WHAT YOU HAVE TO DO ->
Pull out every line in the items below that contains the word "Open". Uppercase and lowercase letters must match.

PROVIDED ENTRIES ->
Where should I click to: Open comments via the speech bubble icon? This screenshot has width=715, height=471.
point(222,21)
--
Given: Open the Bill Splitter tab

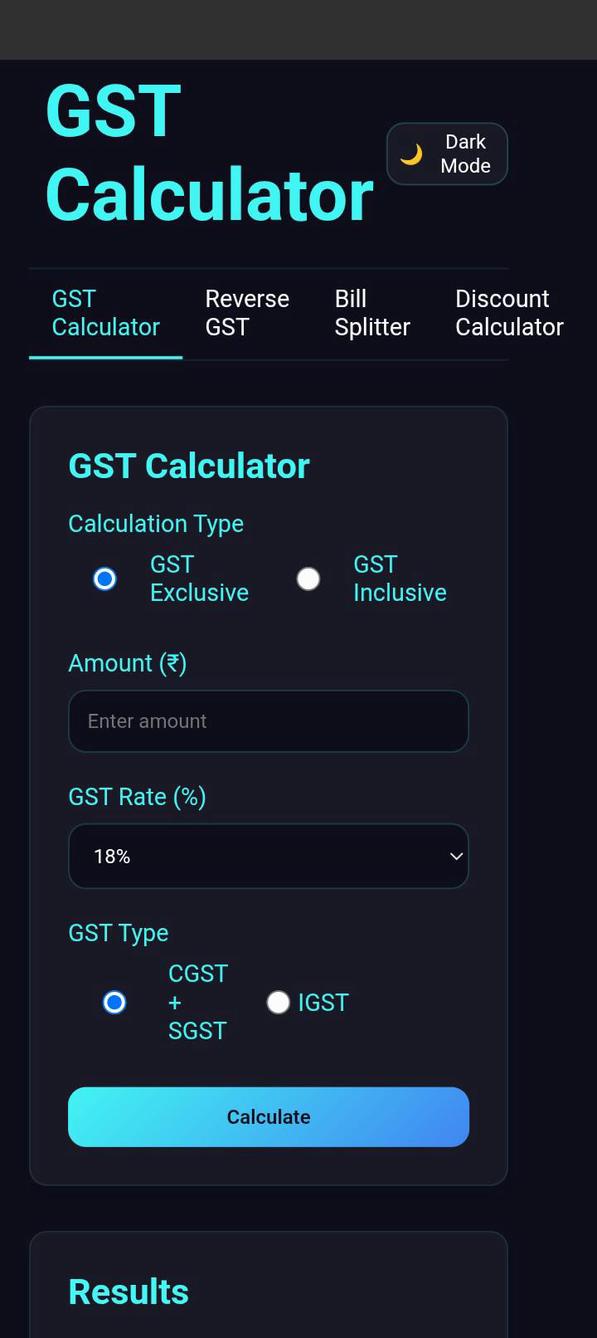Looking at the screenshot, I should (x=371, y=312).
==
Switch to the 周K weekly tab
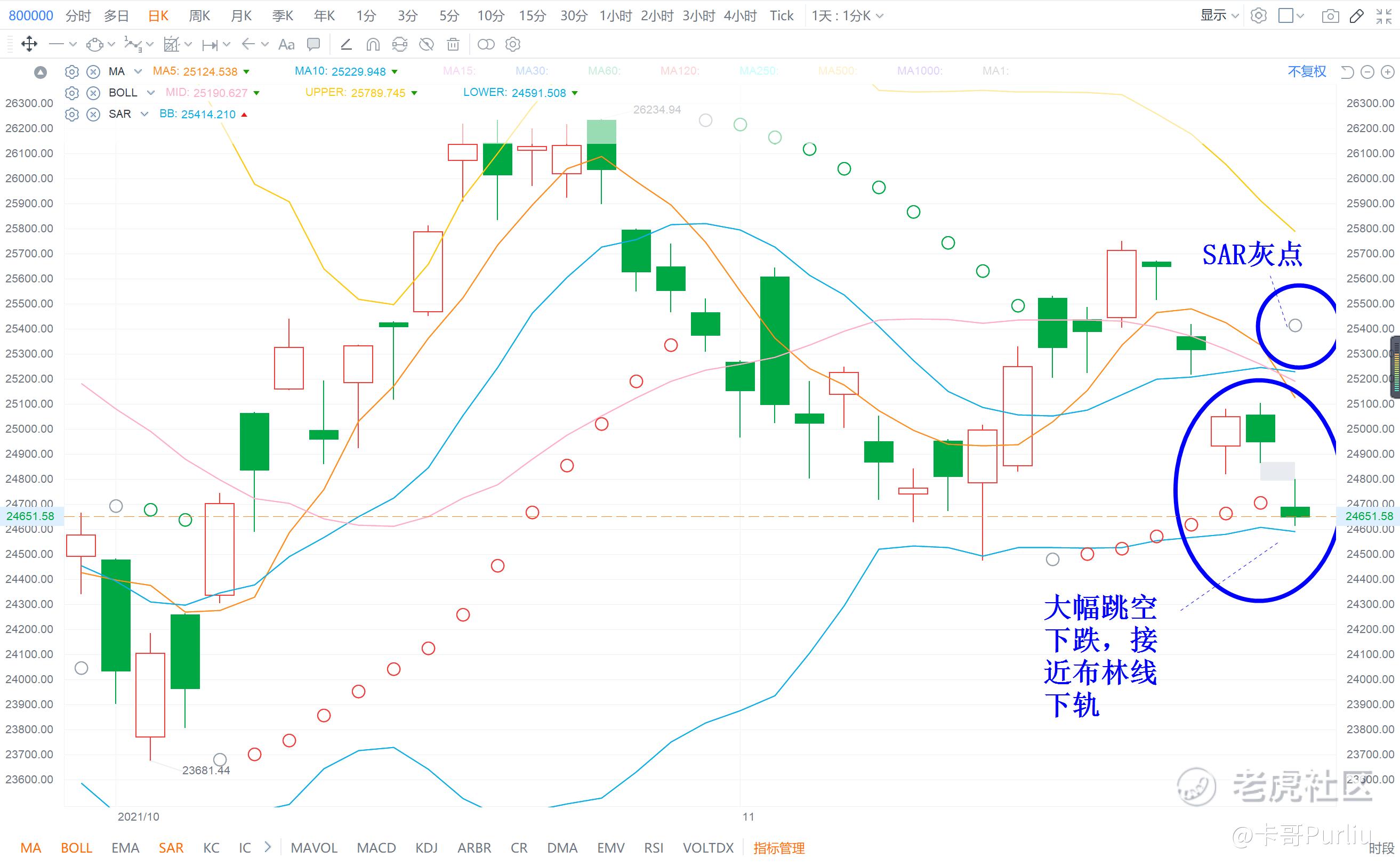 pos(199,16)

WRITTEN ANSWER ->
Where should I click to: Open comments via the speech bubble icon? This screenshot has width=715, height=471.
Given: Open the Bill Splitter tab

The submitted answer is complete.